A metropolitan region is emerging that stretches from the Mexican border at Nogales, through Tucson and Phoenix, to the Prescott area - a region that will double in population to 10 million in the next 30 years.

A study released this week by the Morrison Institute of Public Policy at Arizona State University calls this "megapolitan" region the Sun Corridor and says it is one of 20 such super complexes that will attract most of the nation's population growth through 2040.

Robert Lang, a professor of urban planning at Virginia Tech and a co-author of the study, told a gathering of real estate professionals sponsored by Bankers Trust Wednesday that the corridor will not become one uninterrupted urban blot on the map but a series of distinct realms that will interact economically.

"It's based on an idea that economies overlap if you have a certain amount of interchange between people commuting," he said. "Like people, for example, who live in Pinal County that go north and south to work. Those kinds of households create a bridge between Tucson and Phoenix."

Each area will offer its own real estate development opportunities, he said.

Lang was especially optimistic about the prospects for the south East Valley from Tempe, through Mesa, Chandler and Gilbert into Pinal County.

He predicted the region will double in population to two million in the next 30 years.
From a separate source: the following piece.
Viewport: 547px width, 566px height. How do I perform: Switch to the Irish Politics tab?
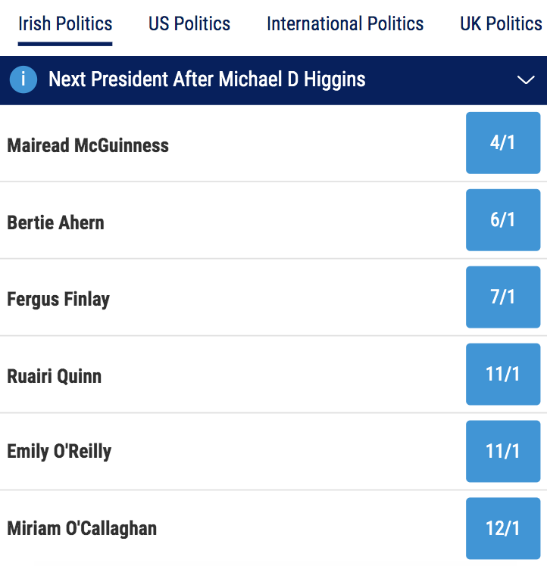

It already possesses a belt freeway (Loop 202) and a "serious" airport - Phoenix-Mesa Gateway Airport - with three runways that can handle almost any type of aircraft. Its core city, Mesa, is bigger than Cleveland, St. Louis and Minneapolis, but its downtown is more worthy of a town of about 10,000 people, Lang said.

That opens opportunities for more redevelopment in the Mesa Town Center, especially if the Phoenix Metro light-rail line is extended from its current planned terminus at Main Street and Longmore to the east, he said.

Also, the East Valley has good prospects for development of new edge cities such as the giant Superstition Vistas proposal south and east of Apache Junction.

Scottsdale offers development opportunities of its own in luxury housing, upscale retail and class A office space while emerging exurbs in Pinal County will attract midmarket housing and retail, he said.

Lang also sees great potential for transit-oriented development around light-rail stations. The light-rail line's stimulus to development is more important than the actual number of riders it attracts, he asserted.

Although Lang's presentation Wednesday focused on real estate, the ASU report also addresses questions raised by so much growth such as governance, infrastructure and quality of life.

The report advocates a more global outlook in education such as more emphasis on foreign languages, most efficient transportation, establishment of more regional authorities such as the Central Arizona Project to deal with common problems and use of improved building materials to reduce the heat-island effect.

Funding for the report was provided by the Stardust Foundation, Arizona Public Service, Salt River Project and Unisource Energy. Copies are available at www.morrisoninstitute.org.